- [Problem to work on] Write out the entries between the line holding "coordinates (658, 726)." and the line holding "y-tick-label: -10 is", inclusive, with no changes.

- [Records provided]

>>>>>

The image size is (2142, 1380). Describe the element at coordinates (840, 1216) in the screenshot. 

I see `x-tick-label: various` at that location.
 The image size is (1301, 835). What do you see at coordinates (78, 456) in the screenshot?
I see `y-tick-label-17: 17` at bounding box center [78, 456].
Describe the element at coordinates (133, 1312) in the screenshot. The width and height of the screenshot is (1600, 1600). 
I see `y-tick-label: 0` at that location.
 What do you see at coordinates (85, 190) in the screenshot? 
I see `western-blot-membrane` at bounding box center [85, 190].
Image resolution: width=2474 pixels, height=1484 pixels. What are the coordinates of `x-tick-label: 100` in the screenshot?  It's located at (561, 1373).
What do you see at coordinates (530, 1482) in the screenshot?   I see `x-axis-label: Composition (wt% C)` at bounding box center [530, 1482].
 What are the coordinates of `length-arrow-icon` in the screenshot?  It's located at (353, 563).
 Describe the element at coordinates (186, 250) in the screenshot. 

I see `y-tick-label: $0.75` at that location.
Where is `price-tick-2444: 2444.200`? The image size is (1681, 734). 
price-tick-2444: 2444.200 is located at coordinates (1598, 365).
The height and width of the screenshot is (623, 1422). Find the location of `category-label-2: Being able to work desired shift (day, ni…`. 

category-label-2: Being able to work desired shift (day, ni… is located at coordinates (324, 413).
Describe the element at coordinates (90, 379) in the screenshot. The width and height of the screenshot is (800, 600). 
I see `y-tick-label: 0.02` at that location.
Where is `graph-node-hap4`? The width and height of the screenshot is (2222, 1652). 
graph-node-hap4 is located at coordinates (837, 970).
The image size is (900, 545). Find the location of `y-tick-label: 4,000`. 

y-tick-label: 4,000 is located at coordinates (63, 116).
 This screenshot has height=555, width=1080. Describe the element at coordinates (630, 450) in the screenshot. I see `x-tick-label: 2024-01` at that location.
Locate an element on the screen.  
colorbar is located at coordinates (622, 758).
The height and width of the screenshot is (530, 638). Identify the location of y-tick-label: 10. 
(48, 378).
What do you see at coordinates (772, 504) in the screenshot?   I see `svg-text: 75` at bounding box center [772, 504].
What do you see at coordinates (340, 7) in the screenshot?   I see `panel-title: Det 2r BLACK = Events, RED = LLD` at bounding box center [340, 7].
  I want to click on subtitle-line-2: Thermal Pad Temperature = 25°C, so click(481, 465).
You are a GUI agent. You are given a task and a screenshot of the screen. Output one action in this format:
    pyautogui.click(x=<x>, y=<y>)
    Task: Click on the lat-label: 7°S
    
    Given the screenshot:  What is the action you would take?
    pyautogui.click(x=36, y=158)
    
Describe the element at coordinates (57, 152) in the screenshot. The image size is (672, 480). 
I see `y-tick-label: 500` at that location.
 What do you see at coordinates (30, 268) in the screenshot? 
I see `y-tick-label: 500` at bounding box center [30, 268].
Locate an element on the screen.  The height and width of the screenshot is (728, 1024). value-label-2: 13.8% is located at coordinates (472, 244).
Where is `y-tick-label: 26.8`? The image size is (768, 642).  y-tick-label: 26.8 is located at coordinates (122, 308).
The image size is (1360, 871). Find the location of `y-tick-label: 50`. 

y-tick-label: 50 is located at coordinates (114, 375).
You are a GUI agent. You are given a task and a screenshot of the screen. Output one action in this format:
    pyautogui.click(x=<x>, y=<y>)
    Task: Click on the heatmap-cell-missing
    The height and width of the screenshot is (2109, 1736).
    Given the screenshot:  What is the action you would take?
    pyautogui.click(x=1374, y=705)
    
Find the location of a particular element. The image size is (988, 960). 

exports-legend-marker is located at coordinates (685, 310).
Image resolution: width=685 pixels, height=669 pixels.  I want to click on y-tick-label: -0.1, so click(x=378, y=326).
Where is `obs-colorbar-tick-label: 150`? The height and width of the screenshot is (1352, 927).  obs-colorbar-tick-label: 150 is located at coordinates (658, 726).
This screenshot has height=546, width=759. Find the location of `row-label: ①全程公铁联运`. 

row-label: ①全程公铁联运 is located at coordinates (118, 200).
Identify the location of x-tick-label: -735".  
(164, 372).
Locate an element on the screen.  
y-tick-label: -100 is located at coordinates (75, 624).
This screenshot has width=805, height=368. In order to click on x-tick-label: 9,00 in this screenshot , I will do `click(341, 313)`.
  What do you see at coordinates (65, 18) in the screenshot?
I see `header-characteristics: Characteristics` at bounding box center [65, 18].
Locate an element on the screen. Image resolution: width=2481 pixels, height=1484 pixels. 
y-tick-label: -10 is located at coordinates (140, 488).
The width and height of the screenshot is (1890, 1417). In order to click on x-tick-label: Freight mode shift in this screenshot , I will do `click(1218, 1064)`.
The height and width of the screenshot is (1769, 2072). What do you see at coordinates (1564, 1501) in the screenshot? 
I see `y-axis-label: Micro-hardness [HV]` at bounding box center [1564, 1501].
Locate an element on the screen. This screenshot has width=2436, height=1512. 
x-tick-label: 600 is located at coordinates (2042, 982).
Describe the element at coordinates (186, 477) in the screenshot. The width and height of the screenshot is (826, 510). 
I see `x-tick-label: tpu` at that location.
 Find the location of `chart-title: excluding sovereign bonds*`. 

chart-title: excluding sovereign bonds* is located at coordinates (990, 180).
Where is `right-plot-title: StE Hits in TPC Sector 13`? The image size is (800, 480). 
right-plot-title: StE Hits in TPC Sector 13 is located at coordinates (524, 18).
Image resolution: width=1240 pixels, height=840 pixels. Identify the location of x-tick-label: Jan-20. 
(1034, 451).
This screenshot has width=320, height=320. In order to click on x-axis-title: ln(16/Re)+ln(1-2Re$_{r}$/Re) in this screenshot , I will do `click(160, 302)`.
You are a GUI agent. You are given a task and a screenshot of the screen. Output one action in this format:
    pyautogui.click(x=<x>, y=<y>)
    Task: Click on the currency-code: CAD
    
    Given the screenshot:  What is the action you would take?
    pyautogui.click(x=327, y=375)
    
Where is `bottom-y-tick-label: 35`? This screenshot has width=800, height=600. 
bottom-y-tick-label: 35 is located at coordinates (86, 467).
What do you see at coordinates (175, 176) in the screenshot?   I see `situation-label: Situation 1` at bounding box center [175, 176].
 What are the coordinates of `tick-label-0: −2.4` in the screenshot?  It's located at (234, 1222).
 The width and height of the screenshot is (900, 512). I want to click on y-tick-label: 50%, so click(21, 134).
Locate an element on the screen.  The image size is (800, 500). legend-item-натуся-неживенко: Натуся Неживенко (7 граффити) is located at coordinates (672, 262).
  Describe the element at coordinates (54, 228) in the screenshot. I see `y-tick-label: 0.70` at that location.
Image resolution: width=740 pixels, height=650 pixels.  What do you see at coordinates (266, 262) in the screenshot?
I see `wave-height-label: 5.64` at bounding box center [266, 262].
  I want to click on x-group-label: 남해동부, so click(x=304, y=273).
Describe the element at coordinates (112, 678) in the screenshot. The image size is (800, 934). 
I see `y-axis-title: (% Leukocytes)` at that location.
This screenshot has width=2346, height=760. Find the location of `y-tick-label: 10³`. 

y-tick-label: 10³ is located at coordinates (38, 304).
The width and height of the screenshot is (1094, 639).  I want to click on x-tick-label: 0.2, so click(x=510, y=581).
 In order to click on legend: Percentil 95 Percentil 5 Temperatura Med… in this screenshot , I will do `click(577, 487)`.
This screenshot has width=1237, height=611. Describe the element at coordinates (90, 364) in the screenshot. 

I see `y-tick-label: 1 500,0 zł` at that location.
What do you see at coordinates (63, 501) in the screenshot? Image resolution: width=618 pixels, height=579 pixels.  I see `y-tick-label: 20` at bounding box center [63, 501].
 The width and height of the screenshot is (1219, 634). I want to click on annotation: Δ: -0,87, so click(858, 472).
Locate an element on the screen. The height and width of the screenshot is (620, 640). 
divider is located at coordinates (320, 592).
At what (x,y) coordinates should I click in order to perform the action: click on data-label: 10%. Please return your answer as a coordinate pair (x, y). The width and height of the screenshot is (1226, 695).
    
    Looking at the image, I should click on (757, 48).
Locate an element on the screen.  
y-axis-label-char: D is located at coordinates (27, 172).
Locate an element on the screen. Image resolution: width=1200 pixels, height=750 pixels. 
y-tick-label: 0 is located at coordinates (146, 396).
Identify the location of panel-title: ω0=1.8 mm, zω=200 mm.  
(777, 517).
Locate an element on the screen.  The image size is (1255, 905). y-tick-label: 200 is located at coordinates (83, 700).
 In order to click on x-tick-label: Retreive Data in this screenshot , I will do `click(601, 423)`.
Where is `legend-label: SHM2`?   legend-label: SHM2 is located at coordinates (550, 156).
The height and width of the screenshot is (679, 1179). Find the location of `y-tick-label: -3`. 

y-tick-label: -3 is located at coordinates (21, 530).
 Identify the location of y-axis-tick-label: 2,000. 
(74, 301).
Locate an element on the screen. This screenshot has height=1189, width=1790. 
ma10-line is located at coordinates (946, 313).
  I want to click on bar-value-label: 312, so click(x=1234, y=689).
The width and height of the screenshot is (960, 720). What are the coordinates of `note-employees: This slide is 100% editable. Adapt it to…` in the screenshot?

<<<<<

- [Response area]
Where is `obs-colorbar-tick-label: 150`? The height and width of the screenshot is (1352, 927).  obs-colorbar-tick-label: 150 is located at coordinates (658, 726).
This screenshot has height=546, width=759. Find the location of `row-label: ①全程公铁联运`. 

row-label: ①全程公铁联运 is located at coordinates (118, 200).
Identify the location of x-tick-label: -735".  
(164, 372).
Locate an element on the screen.  
y-tick-label: -100 is located at coordinates (75, 624).
This screenshot has width=805, height=368. In order to click on x-tick-label: 9,00 in this screenshot , I will do `click(341, 313)`.
  What do you see at coordinates (65, 18) in the screenshot?
I see `header-characteristics: Characteristics` at bounding box center [65, 18].
Locate an element on the screen. Image resolution: width=2481 pixels, height=1484 pixels. 
y-tick-label: -10 is located at coordinates (140, 488).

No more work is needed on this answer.